Items from a data source:

——

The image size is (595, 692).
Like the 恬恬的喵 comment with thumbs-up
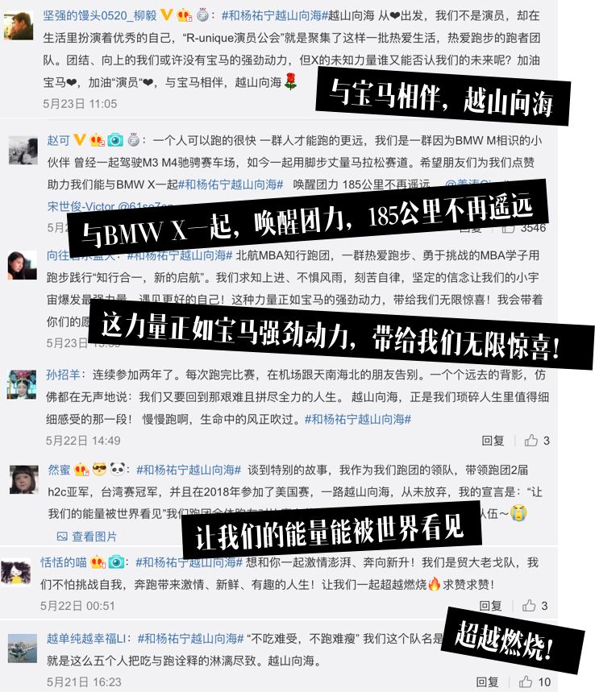tap(529, 605)
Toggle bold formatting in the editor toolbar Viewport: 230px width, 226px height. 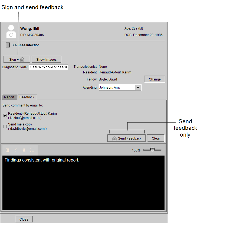pos(8,150)
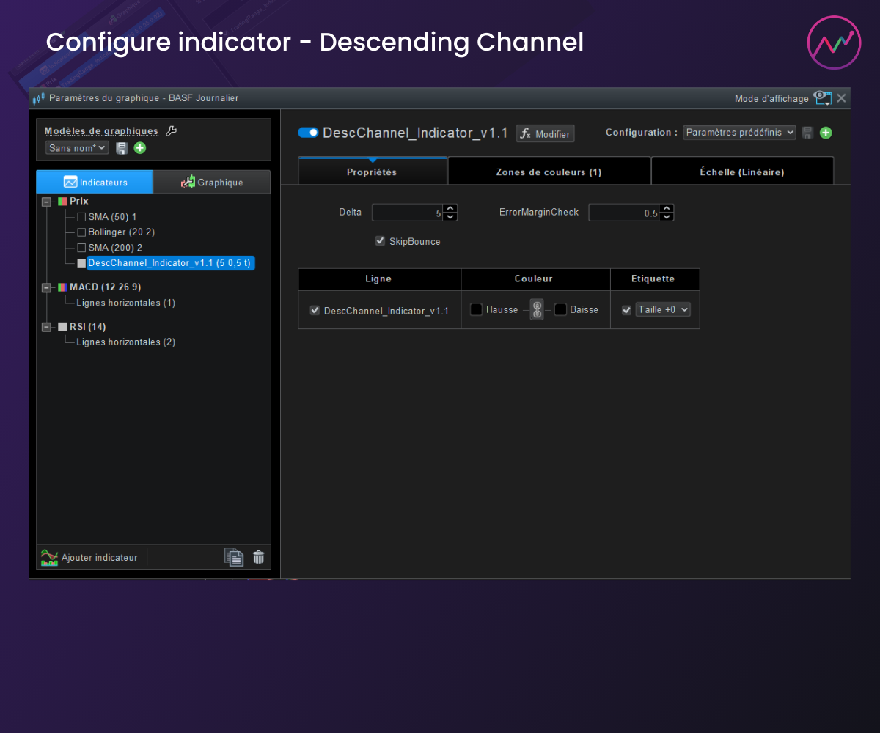Click the Mode d'affichage eye icon

[823, 98]
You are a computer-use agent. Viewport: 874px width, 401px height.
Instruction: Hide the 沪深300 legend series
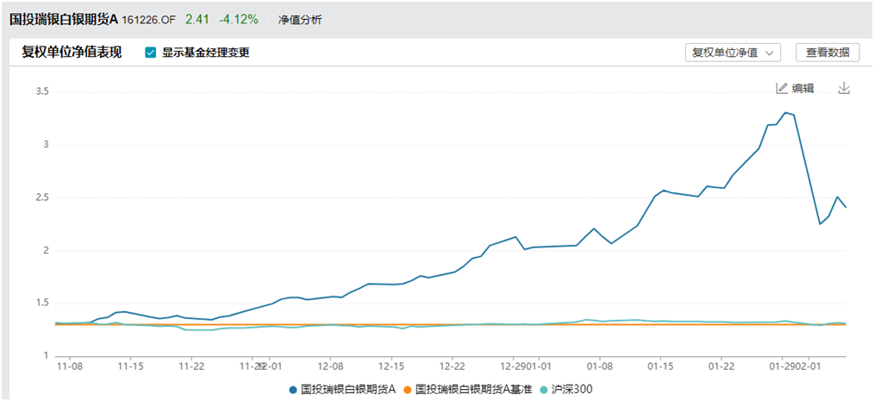tap(545, 390)
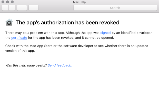Zoom the Mac Help window
This screenshot has height=105, width=159.
(x=12, y=2)
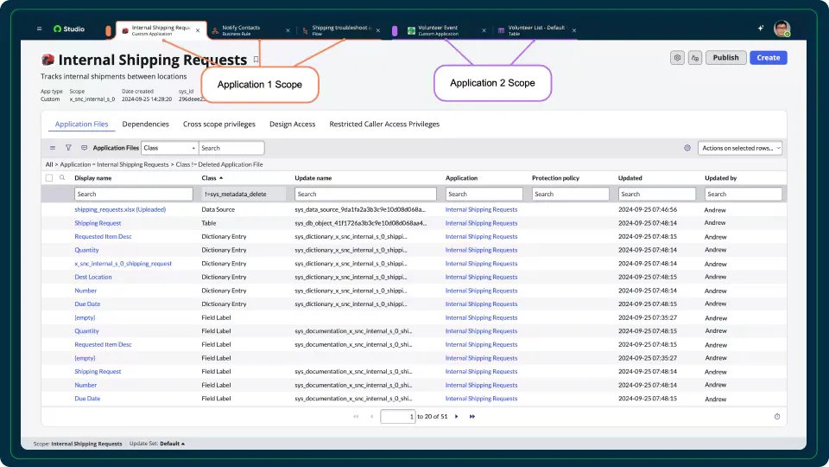The height and width of the screenshot is (467, 829).
Task: Open list personalization gear above the Updated column
Action: pos(687,148)
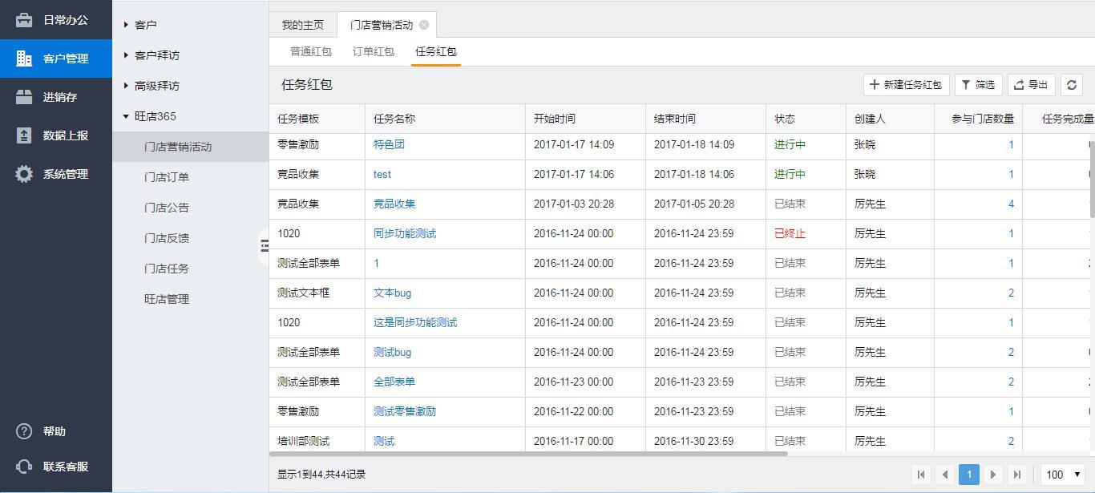The image size is (1095, 493).
Task: Click the horizontal scrollbar under the table
Action: pos(529,454)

——

**EXERCISE DETAILS**
From the line containing "You are a computer-use" to the last line of the records above, return each line exactly, both ends included, and nothing more. Leave out the pictures.

**SOLUTION TO THE PROBLEM**
You are a computer-use agent. Viewport: 874px width, 401px height.
Instruction: Hide the 沪深300 legend series
tap(545, 390)
Zoom the Mac Help window
This screenshot has height=105, width=159.
(x=12, y=2)
The height and width of the screenshot is (467, 829).
Task: Open list personalization gear above the Updated column
Action: pos(687,148)
The image size is (1095, 493).
Task: Click the horizontal scrollbar under the table
Action: pos(529,454)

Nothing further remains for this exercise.